← Quora archive  ·  2011 Nov 30, 2011 10:48 PM PST

Question

Is Complex Analysis relevant to Machine Learning?

Answer

Learning models in control theory (adaptive control) are usually based on transfer function representations. In one way or another, these are about locating the unknown poles and zeroes of a transfer function on the complex plane. Optimal estimation and filtration problems are also done on the complex plane.

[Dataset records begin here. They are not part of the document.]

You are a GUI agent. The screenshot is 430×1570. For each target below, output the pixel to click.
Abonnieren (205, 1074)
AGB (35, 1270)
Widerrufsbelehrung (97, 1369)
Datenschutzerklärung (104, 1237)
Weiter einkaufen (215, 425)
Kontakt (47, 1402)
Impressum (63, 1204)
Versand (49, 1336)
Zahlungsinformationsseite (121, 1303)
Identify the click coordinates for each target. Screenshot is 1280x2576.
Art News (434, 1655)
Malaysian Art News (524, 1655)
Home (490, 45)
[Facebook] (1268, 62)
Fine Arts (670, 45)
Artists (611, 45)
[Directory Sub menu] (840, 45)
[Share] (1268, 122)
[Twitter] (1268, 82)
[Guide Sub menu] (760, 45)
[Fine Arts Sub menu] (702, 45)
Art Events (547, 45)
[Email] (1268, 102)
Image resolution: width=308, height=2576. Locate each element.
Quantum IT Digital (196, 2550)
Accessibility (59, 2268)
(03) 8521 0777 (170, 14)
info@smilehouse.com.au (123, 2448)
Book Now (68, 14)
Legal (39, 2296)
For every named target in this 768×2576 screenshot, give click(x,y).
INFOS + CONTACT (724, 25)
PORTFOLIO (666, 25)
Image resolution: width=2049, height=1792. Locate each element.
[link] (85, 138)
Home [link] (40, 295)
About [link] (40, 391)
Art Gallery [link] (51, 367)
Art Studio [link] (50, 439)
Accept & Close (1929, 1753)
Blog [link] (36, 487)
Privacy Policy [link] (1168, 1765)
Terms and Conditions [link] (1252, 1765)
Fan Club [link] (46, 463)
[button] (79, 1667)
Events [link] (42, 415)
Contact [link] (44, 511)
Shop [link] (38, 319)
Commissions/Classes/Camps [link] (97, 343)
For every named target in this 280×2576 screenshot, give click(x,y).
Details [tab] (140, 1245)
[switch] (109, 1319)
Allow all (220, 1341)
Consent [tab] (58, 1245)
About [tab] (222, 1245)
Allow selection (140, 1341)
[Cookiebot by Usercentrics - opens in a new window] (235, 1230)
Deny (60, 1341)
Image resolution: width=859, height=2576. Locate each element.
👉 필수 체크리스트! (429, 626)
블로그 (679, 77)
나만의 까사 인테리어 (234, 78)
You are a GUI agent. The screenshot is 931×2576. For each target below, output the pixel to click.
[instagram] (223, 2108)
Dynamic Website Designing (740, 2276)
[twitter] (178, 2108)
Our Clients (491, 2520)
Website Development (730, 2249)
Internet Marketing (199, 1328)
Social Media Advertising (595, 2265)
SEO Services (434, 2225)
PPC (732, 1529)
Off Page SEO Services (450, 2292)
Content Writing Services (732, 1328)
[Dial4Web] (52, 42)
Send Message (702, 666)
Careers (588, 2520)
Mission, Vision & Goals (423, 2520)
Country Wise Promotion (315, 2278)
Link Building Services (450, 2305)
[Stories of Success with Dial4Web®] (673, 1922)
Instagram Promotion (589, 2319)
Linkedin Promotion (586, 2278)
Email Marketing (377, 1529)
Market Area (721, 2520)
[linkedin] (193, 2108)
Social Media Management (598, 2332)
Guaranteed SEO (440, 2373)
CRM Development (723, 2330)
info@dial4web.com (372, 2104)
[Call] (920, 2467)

The connections between learning models in control theory and AI are quite close in some ways, but are kinda lost in history (back when control theory used to be called "analog computing.")

You won't find any of this stuff in AI machine learning textbooks. The reason is that control theory is founded upon the basic problem of stabilizing unstable systems. Stability problems naturally lead to differential equations and complex-plane methods. Learning problems are built on top of this foundation. You have to deal with learning and instability at the same time (dual control). This is never the case in machine learning, to my knowledge.

Most machine learning problems don't involve dynamics at all, or if they do, they are naturally stable and discrete-time dynamics, not things like trying to stabilize an airplane or spacecraft with unknown mass, structural damage etc.

So basically, if you add dynamics and stability issues to your learning problem (mostly the case with physical systems and real-time control), you'll probably run into complex analysis. If you're scanning credit card transactions for fraud, chances are, you won't (though in a weak sense, any time you deal with matrices, eigenvalues, singular values etc., you are inching close to complex analysis territory).